Tuck’s answering smile was excruciatingly adorable. “There’s my Ells. Feel better now that you’ve knocked me around?” He shoved my plate closer. “Now eat. If we run into Astrid again, we both need to be ready.”

T
HE PARKING LOT
outside the soccer stadium was packed. Families and groups of kids were arriving in cars and buses, on foot, and piled onto the handlebars or luggage racks of bicycles. I watched as a father lifted a young girl up onto his shoulders, just like my dad used to do with me. Two boys ran past our car, shrieking.

After circling the lot, Tuck found a spot just outside the main doors. It blocked a service entrance, making me question its legitimacy, but I decided to overlook this typically Tuckish approach to parking. I just crossed my fingers that we wouldn’t get towed.

Inside, the arena was smaller than I’d expected, with only one tier of seats and a narrow ribbon of field along the outside for the benches. It was a far cry from Dodger Stadium back home. I went to the railing and looked down at the players scattered around the goal, warming up. Fans pushed past, making their way between the loiterers in the aisles toward their seats. Tuck and I scanned each and every face, hypervigilant for any sign of Valkyrie activity.

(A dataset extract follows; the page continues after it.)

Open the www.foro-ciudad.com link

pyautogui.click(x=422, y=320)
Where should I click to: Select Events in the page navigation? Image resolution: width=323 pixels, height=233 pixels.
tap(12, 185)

Thirty minutes into the first half, I started to worry we were wasting our precious time. It was almost two in the afternoon, and who knew what Loki was planning at dawn the next morning if we didn’t find a way to rescue Graham and the others. Still, I hung in there, praying our risk would pay off. I couldn’t be the only one who felt the allure of those players, how very right they would be for Astrid’s purposes. Still, my watch was burning on my wrist as minutes fused into an hour—an hour we’d lost forever. An hour that took me that much farther away from Graham.

A strange heat crept up the back of my neck, the way it does when you know you’re being watched. Only this time I recognized the feeling at once. It was the approach of one of us, the bond we shared tugging us closer. Astrid was drawing near.

Before I could warn him, Tuck inhaled sharply at my side and his hand curled around my wrist. “Don’t forget your promise,” he said. “No fighting. We follow her.”

I caught a flash of brilliant blond, shining like a beacon. A tall, graceful someone was cutting a determined path toward the field. My eyes chased that bombshell head, trying to catch a glimpse of the face half concealed by artfully tousled locks. I didn’t get my chance until Astrid had reached the edge of the field right by the army team’s bench. She leaned over the railing, gazing down on the players below. Her hair dropped around her face like a curtain falling at the end of a play.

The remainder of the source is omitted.